En 2015, j’ai participé au premier rassemblement des Femmes Loups dans le désert d’Arizona. Nous étions quarante femmes, nous avons marché, médité dans cette nature forte et suivi des rites avec les indiens Navajos. Une vraie rencontre avec ce féminin sacrée. C’est la restitution de ce voyage que je livre dans mon ouvrage sorti en 2020 :

« Femmes Sauvages – entre ciel et terre – entre terre et ciel » aux éditions L’œil de la femme à barbe . Il est illustré par des extraits de mon journal de bord et vingt grandes toiles en image, avec leur version, lumière du jour et l’autre, version luminescente.

Le travail de transformation intérieure était en route et jusqu’à aujourd’hui encore.  Les cinq années qui ont suivies ont été marquées par des  évènements d’une importance capitale auxquels il a fallu que je me confronte ».

 

Comment représentez-vous la féminité dans votre art ? Quels sont les critères ? S’agit-il d’une femme libérée, enfermée, élégante, sauvage, douce ou violente ?

« Je ne suis pas sûre que j’ exprime la féminité. J’exprime la femme sauvage, une femme extrêmement complexe et complète, qui sort des sentiers de la civilisation tout en y étant incluse. C’est une énergie qui va expérimenter des choses dans la matière avant tout et chercher à se réaliser en respectant les lois de la nature. Elle remet volontiers en question celles de la civilisation si elles sont sclérosantes et étouffantes pour l’humain. La femme sauvage va se battre pour toute condition oppressive ».

 

Enfin, je vous ai demandé de choisir des œuvres qui ont une certaine importance pour vous, pouvez-vous nous en dire davantage ?

« Dans ma série « Le voyage du héros » il y a la toile que je nomme « L’appel ». Elle signifie que l’être humain qui ressent son feu intérieur, énergie si particulière qui crée l’étincelle peut se mettre en marche.

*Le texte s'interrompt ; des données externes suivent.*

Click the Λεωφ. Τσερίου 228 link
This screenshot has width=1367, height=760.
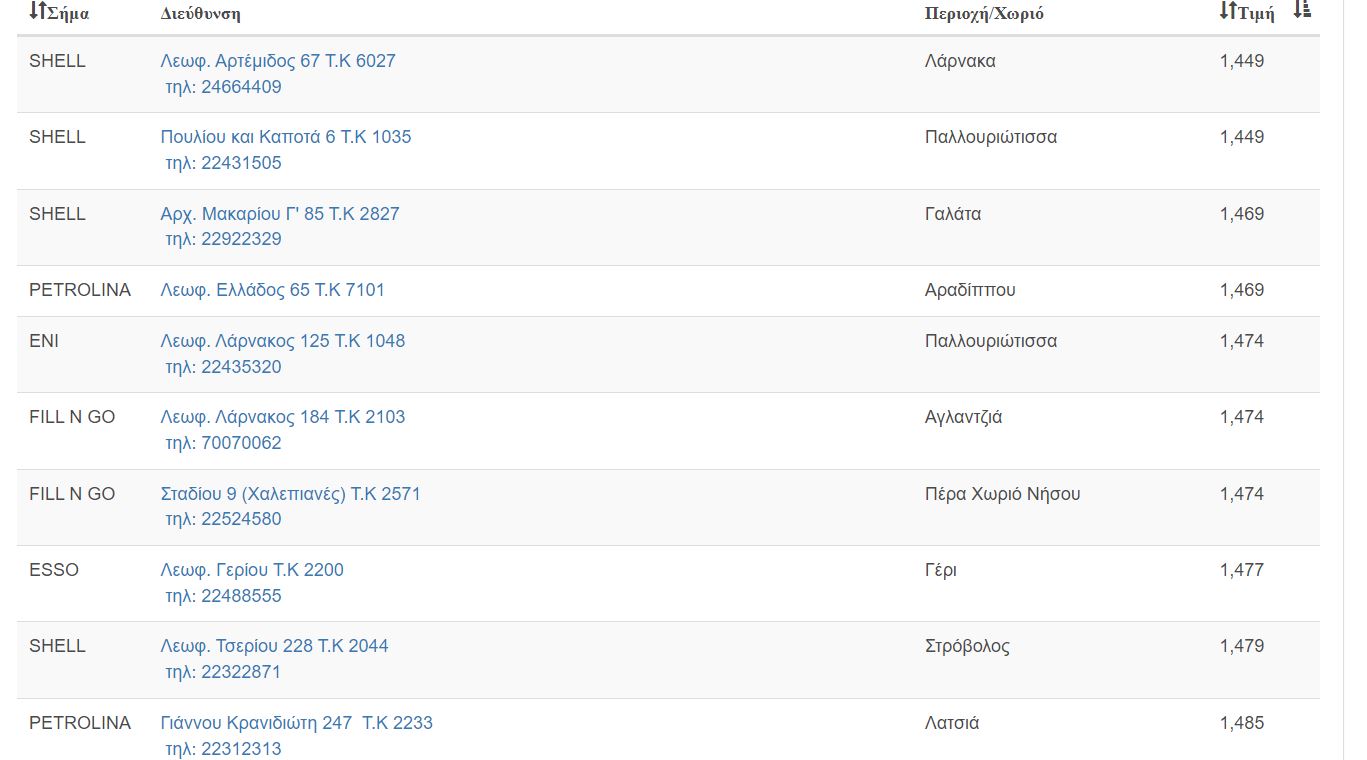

La personne recroquevillée représente la sécurité tranquille, mais fermée, puis il y a l’autre personnage en génuflexion qui la touche du doigt et l’appelle. L’aigle est le guide, l’animal qui vole haut et peut voir très loin, c’est le mouvement même représentant la future métamorphose. C’est une des étapes d’un processus. Si  l’on est courageux, honnête et engagé vis-à-vis de soi-même et des autres, l’on peut devenir le héros ordinaire de notre propre vie. Toutes ces histoires, comme des mythes, me permettent de me sentir vivante et utile, de trouver du sens à mon existence.

L’œuvre « Suivre le non rationnel, pardonner», signifie pour moi qu’il convient de faire confiance dans l’énergie féminine qui est celle du non rationnel. La raison en occident est omniprésente. Suivre le non rationnel est une autre façon d’avancer et d’appréhender les situations. C’est la question du lâcher prise sur l’envie tenace d’avoir raison, on lâche la raison et on arrive à pardonner, à se pardonner avant tout, c’est le langage du cœur.

L’œuvre « Marcher » est symbolique. La notion de se mettre en marche est cruciale pour moi.

« Se déplacer avec sa meute », c’est se déplacer avec sa famille de cœur, nos alliés mais aussi nos ennemis parfois. Lorsque l’on se met en marche ; on n’est jamais  tout seul ».